By Scott Hamilton
March 14, 2022: Another complaint to the Washington State Attorney General’s Office over Sammamish’s delays in responding to Public Records Request (PRRs) has surfaced.
The complaint, filed February 4, asked for help from the AG’s office to spur Sammamish to respond to PRRs in a timely manner. When contacted by Sammamish Comment, the complainant asked for anonymity out of fear of adverse social media response from “the peanut gallery.” Responses to PRRs fall under the City Clerk’s office, who reports to City Manager Dave Rudat.
In addition to asking for help to get the city to produce records requested, the complaint alleges that some City Council members fail to produce records originating on personal email accounts and on personal phone text messages. The complainant told The Comment that there were instances in which one council member said there were no records from personal devices but that other council members engaged in the communications produced the records identifying the first council member.
“Public records requests for communications by Karen Moran using personal email addresses and text haven’t produced much because I don’t believe she’s providing the records when requested,” the complainant told The Comment. “Those communications are coming out via members of the public who have provided the records. This discussion was obtained via the investigation.
“I have an affidavit where Moran wrote a note on it that she didn’t know why people keep asking for records from her personal email as she doesn’t use her personal email for city business. I have emails of her using one of her business emails to get copies of records that Jason Ritchie obtained from the State Auditor. It appeared that Jason had to open a PRR with the State Auditor to get records pertaining to an issue that involved Dave Rudat while Moran was Mayor.”
In the complaint to the AG’s office, the complainant wrote:
“I am submitting this to request assistance in obtaining public records from the City of Sammamish. Records pertaining to contracts, financial records, council and City Manager communications, and an investigation funded by public money languish for months. Currently, there are records pending fulfillment from April 2021, some of which have not had any response from the City. Even requests for contracts are going unfulfilled for months. I have a public records request that asked for records provided under other public records requests – submitted back in November and still not completed. A request for 10 days of emails between council members submitted back in June, is still pending. It has come to the public’s attention that council members have been using personal email addresses to communicate – one council member forwarded the email to the city email address, the others did not and have even submitted Nissan affidavits to indicate that there are no records on personal devices. Can your office review the aging public records and provide guidance to the City to resolve this issue?”
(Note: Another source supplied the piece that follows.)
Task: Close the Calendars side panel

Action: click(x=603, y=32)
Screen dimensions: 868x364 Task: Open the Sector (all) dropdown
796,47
“I will also be updating my complaint,” the complainant told The Comment. “The City has missed its obligation to respond within 5-days, it’s missed dates for installments and now it’s withholding records. Even records that have already been provided under other PRRs are being delayed. I have had instances where the City has sent records that were not what I requested and marked that an installment has been sent. It is my opinion that these tactics are to intentionally delay providing the records.”
The Comment can attest to the statement that records were sent that were not in response to the PRR submitted. The Comment filed a PRR for a five-day band of emails and text messages described in this story. The City Clerk’s office responded with an entirely unrelated set of 27 documents. It took a heated exchange of emails over several days before the office even acknowledged the error—and then it took months before the requested documents were produced.
Patterns to responses emerge
The Comment has reviewed an analysis of the City’s PRR response times and who filed the PRR. Responses to critics of City Manage Rudat faced long delays. Supporters received quick responses. One vociferous critic of Council Member and current Mayor Christie Malchow, Layna Crofts, received the requested documents in 10 days. However, several other Crofts PRRs took longer times, sometimes months, to complete because of the complexity of the PRR. But five PRRs filed by Crofts—Numbers 3830, 3831, 3832, 3833 and 3834—never received a 5-day response as required by law. Numbers 3840 and 3841 are pending nearly a year later.
Another vociferous critic, Ramiro Valderrama, received documents within three weeks. A request filed by someone going by the pseudo name Tickle Monster seeking records from Miki Mullor and Scott Hamilton to any city council member for the period between December 1, 2019, and February 10, 2022—a period of two years and two months–was filed February 16, 2022. The first installment was sent March 11.
PRRs requested by Mullor, this writer, and others with respect to Rudat or on issues related to the Town Center and an Environmental Impact Statement regarding traffic analysis—documents sought by Mullor for The Comment—took months to fulfill.
“Follow procedures—and the law”
In the interview with The Comment, the complainant remarked that “I would like to see the City follow its established procedures, ensure that all council members comply with the policies and laws, and the City be transparent in how it conducts business. Restore some honor and dignity to the dais. If there are council members that want to keep rolling around in the mud, it will be difficult for the City to attract, hire and retain top talent. The sad part of all of this is that the City is missing out on obtaining grant money – right now is an unprecedented time for funding. Instead of being in a position where the city could take advantage of these things, there’s drama and scandal. A lot of missed opportunities.
“Employees that are violating the law should be terminated.”